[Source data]
************

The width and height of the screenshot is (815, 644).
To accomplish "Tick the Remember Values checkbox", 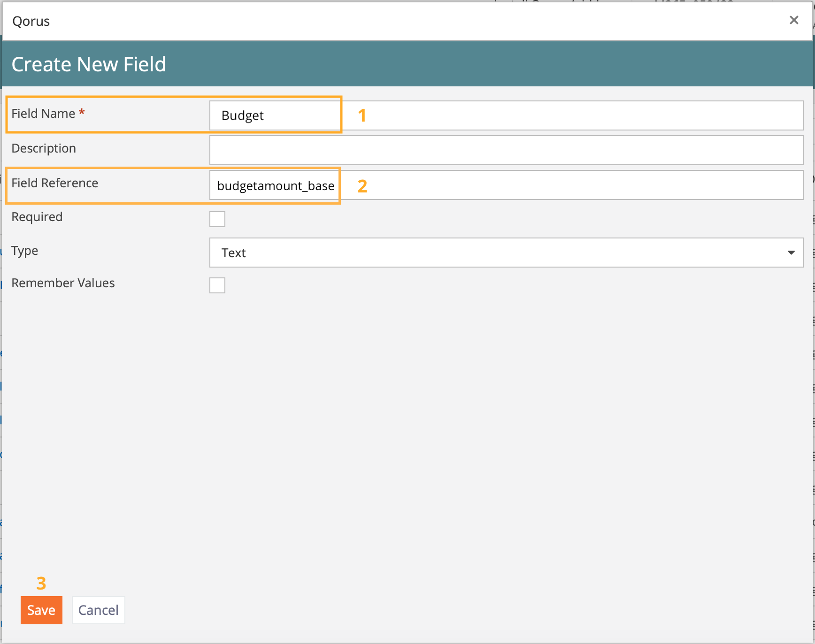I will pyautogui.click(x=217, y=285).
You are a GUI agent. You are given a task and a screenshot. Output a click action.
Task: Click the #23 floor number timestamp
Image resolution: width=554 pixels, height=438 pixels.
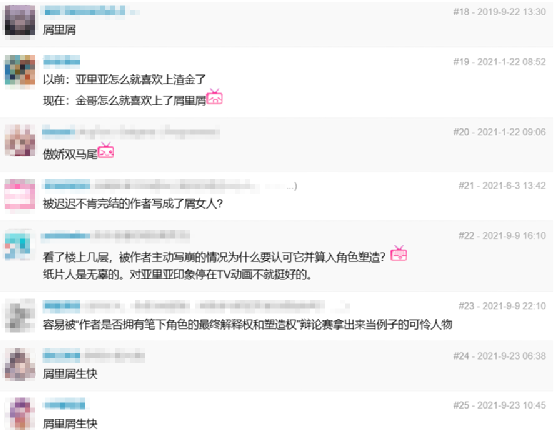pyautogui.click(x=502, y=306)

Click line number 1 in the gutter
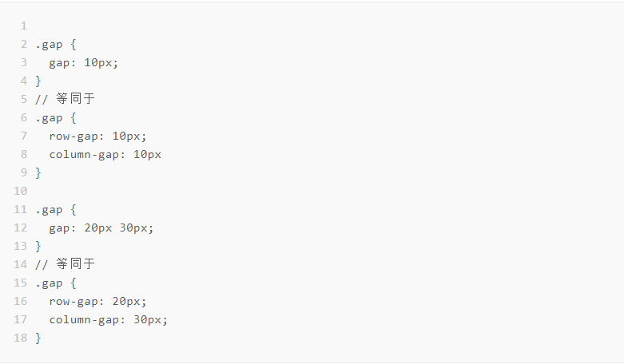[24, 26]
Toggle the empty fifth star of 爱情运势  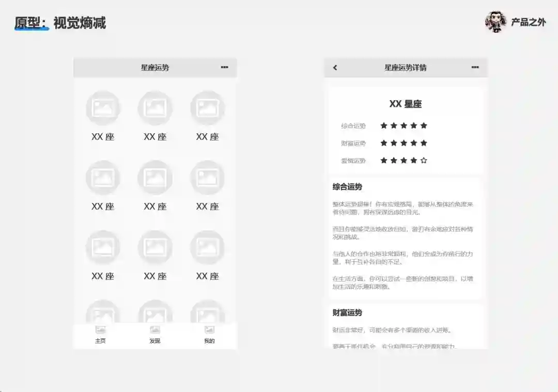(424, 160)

************

* WHAT YOU NEED TO DO: Count every line of the records that includes "screenshot", and give that number with no other words.

* FINISHED EXERCISE: 2